Outro ponto que agrada é o aspecto visual da obra. Por mais que as populares batalhas entre as embarcações sejam menos frequente, Joachim Rønning e Espen Sandberg compensam a falta de originalidade do roteiro com um visual genuinamente inventivo. Equilibrando CGI e recursos práticos com desenvoltura, a dupla consegue construir sequências à altura da trilogia original, realçando o viés aventureiro ao longo das cansativas duas horas e dez minutos de projeção. Numa espécie de homenagem ao filme Velozes e Furiosos 5: Operação Rio, por exemplo, Rønning e Sandberg elevam o nível da brincadeira ao arquitetar uma improvável cena de fuga, uma sequência estupidamente divertida que dita o tom do envolvente primeiro ato.

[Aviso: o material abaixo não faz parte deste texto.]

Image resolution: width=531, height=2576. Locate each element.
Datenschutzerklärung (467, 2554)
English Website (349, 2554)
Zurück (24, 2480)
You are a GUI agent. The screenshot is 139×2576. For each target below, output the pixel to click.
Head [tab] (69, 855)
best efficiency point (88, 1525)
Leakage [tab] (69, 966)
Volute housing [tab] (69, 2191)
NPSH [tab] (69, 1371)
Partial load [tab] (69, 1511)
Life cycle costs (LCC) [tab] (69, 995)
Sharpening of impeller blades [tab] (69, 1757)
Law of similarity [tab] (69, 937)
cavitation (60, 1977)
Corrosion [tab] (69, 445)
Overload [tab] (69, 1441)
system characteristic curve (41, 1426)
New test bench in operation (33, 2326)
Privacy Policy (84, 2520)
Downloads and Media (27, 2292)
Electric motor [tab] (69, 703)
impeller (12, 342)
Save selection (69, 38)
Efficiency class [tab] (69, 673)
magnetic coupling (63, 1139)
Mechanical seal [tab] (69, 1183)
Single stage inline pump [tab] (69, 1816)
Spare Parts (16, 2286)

Um triunfo estético que, diga-se de passagem, se repete na composição da fantasmagórica tripulação do Capitão Salazar e dos sombrios embates marítimos. Ainda que não sejam propriamente assustadores, os antagonistas ganham uma roupagem de respeito, um visual esfumaçante realmente impactante. Já as cenas de ação sofrem de um "mal" recorrente dentro dos títulos do gênero, a falta de luz, o que deve se tornar um problema mais perceptível nas sessões em 3-D. Por falar nas sequências mais "combativas", é no clímax que a continuação se torna realmente relevante, principalmente pelo cuidado dos diretores no arremate do arco do mais regular personagem da saga, o sempre ótimo Capitão Barbosa. Ponto para a equilibrada atuação de Geoffrey Rush, impecável ao traduzir a faceta exótica deste dúbio protagonista.


Em suma, com um roteiro pouco inspirado e recheado de falhas, vide os irrelevantes personagens interpretados por David Wenham e Golshifteh Farahan, Piratas do Caribe: A Vingança de Salazar só comprova o saturamento de uma franquia que parece ter se "ancorado" no seu passado. Com pouquíssimas novidades para oferecer, a dupla Joachim Rønning e Espen Sandberg cumpre as expectativas ao entregar uma sequência esteticamente agradável, um entretenimento leve e despretensioso que ao menos soa melhor que o esquecível filme anterior. No final das contas, porém, apesar do carisma de alguns dos novos personagens, das divertidas sequências aventurescas, da épica trilha sonora, da expressiva fotografia tropical e do emotivo clímax, a impressão que fica é que a magia da trilogia original se perdeu diante dos inúmeros interesses comerciais.